My strategy here is have long term goals for the business and your customers. Push for the time to action on the things that would lead to demonstrable improvements in business value terms. Not all of your ideas will be tractable. Some of the simplifications I've been pushing for, I'm still pushing for over five years later. Many of the simplifications I wanted have already been done. Doing those and demonstrating the value gave people confidence in me to go work on bigger projects. Past performance inspires confidence in future results but people only know about your performance if you talk about it. If you can deliver concrete value, you'll be trusted with the power to do more.

2026-03-13
Lecture Friday: A Swift Introduction to Geometric Algebra

I don't have a lot to add here, only to say that I keep coming across geometric algebra and it keeps seeming like something I need to really dig into and learn. I've started going through a bunch of the resources from bivector.net. Lots of things to unpack in this. Not fully sure if this is a better basis for a 3D renderer than quaternions, but it's definitely worth playing with given how much more intuitive the math notation seems to be.

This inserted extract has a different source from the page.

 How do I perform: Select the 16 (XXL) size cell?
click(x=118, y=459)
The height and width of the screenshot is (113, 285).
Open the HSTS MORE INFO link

If you're also going to look into studying this, another term you want to know is Clifford Algebra.

2026-03-12
Stop Telling People To Sanitize User Input

Signal boosting this. Always manage user data transforms for safe encoding on output, never input. Your input code shouldn't know how the data's going to be used. Maybe it'll be put in an email, maybe it's going on a webpage, maybe you're printing it. Each of those have very different sanitization requirements. Your input code should not be trying to account for all the different ways it'll be displayed.

Data given to the system should be treated like your handling explosives. There are ways to safely move it, ways to safely store it, but you don't go messing with it prematurely. Definitely don't trust, touch, look, or lick it unless you absolutely have to.

2026-03-11
Dynamicland

I know I missed posting my usual Lecture Friday, so I come bearing great gifts. Today I was reading Dave Gauer's book review on The Art of Doing Science and Engineering, and he opened by talking about Bret Victor's forward and noted that his site has an amazing collection of all the best research papers in computing. Upon reading that I wondered, "Huh, what's Bret up to these days." I then proceeded to fall head first into Dynamicland. I'm still not sure what to make of it all but I'm really excited by everything I'm seeing.

So what can I say except, "You're welcome?"